Conceptual Framework

Preparing Teachers as Agents of Change

The Wheaton College Teacher Education Program Conceptual Framework

The Department of Education at Wheaton College envisions the teacher as an agent of change. This conceptualization of teaching has a spiritual and historical foundation as well as a theoretical framework. The role of teacher as an agent of change is tied closely to the college’s mission. For those who are called to service in our state’s, nation’s, and world’s public and private schools, this mission charges the candidates to devote their lives wholly to Christ by faithfully teaching all of His children to the best of their abilities while continually working to improve conditions in the schools.

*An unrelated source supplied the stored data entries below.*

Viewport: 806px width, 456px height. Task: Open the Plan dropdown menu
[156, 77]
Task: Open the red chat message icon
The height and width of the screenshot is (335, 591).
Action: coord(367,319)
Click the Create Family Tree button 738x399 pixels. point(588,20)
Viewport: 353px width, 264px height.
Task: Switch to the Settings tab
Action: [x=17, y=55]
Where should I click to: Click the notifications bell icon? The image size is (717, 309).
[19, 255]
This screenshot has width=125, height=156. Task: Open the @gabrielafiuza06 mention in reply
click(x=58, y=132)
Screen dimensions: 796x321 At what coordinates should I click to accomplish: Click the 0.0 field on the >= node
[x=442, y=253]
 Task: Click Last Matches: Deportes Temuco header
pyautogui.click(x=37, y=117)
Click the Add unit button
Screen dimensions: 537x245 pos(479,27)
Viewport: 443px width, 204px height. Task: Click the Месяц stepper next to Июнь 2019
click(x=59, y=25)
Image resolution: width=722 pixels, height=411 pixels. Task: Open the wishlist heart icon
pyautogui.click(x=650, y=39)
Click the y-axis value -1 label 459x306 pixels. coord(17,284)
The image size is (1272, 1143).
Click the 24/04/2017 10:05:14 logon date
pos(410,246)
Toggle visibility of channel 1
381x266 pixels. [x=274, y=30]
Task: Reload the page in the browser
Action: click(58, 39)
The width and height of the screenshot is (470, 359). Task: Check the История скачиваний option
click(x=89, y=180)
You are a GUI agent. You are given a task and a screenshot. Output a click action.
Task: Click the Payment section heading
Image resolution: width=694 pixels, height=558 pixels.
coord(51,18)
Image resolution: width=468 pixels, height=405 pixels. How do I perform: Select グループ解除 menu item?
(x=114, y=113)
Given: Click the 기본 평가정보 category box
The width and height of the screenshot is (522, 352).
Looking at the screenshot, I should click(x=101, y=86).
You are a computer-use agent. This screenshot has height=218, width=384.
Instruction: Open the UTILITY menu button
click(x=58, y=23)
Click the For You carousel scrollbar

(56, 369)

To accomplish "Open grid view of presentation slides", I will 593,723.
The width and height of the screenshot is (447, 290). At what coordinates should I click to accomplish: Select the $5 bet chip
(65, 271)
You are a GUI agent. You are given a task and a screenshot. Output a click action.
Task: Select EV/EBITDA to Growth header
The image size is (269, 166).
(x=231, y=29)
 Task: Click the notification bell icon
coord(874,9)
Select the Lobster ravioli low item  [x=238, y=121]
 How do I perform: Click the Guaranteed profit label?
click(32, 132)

Jonathan Blanchard, Wheaton College’s first president and a strident abolitionist, believed strongly in preparing Christian young men and women to fight injustice and improve life for those in need. Under Blanchard’s leadership, Wheaton College was the first four-year college in Illinois to graduate an African American and to enroll women on an equal basis with men. As an advocate for social reform, Blanchard’s activist role and nineteenth century ideals still guide the Wheaton teacher education program as it develops educators for an increasingly diverse nation.

Vision and Mission of the Unit

As the framework was developed, the unit and its partners were influenced by the work of Arthur Holmes (1987) and his vision of how one’s Christian faith and learning can be integrated. Holmes (1987) maintains that the integration of one’s Christian faith and learning can be approached in four overlapping ways: (1) attitudinally, (2) ethically, (3) foundationally, and (4) as a worldview. All of these concepts play important roles in classroom discussions about the centrality of the Christian faith in forming the basis of the unit’s conceptual framework and its translation to practice. This vision of integrating faith, learning and life service is consistent with the charge Paul gave to the church at Corinth, “Whatever you do, do it all for the glory of God” (I Cor. 10:31). As such, the mission of the unit is to prepare candidates through all of its approved programs who are agents of change, are able to ensure the learning of all of their students and, concurrently, to work effectively for positive change in their schools and communities.

What does it mean to be an agent of change in schools today? In order for educators to create a significant difference in the lives of their students, their schools, and their communities, the unit believes that these educators must be able to make responsible decisions that are based on a substantial liberal arts and professional knowledge base and reflect a strong commitment to their profession. Additionally, Christian teachers who seek to be agents of change cannot be content with merely replicating traditional practice but must accept the ethical responsibility to become, themselves, students of teaching and learning and effective models who demonstrate moral and professional behaviors. Finally, Christian teachers who seek to be agents of change are students of teaching and learning who continually seek and apply new insights, methods, and understandings of content and pedagogy in order to be a champion for social justice and to ensure that all students, regardless of any differences, are truly educated.

The Department of Education in consultation with its partners envisions a commitment to educational reform that is both consistent with Wheaton College’s historical and spiritual foundations and addresses the challenges of contemporary American education. Over the years, the unit and its partners have interpreted the conceptual framework to encompass three central themes as it works to further articulate its mission to prepare teachers as agents of change in the schools: (1) teaching for social justice, (2) making informed decisions, and (3) acting responsibly. These three central themes are the unit’s primary purposes and their supporting research forms the philosophical basis for the conceptual framework.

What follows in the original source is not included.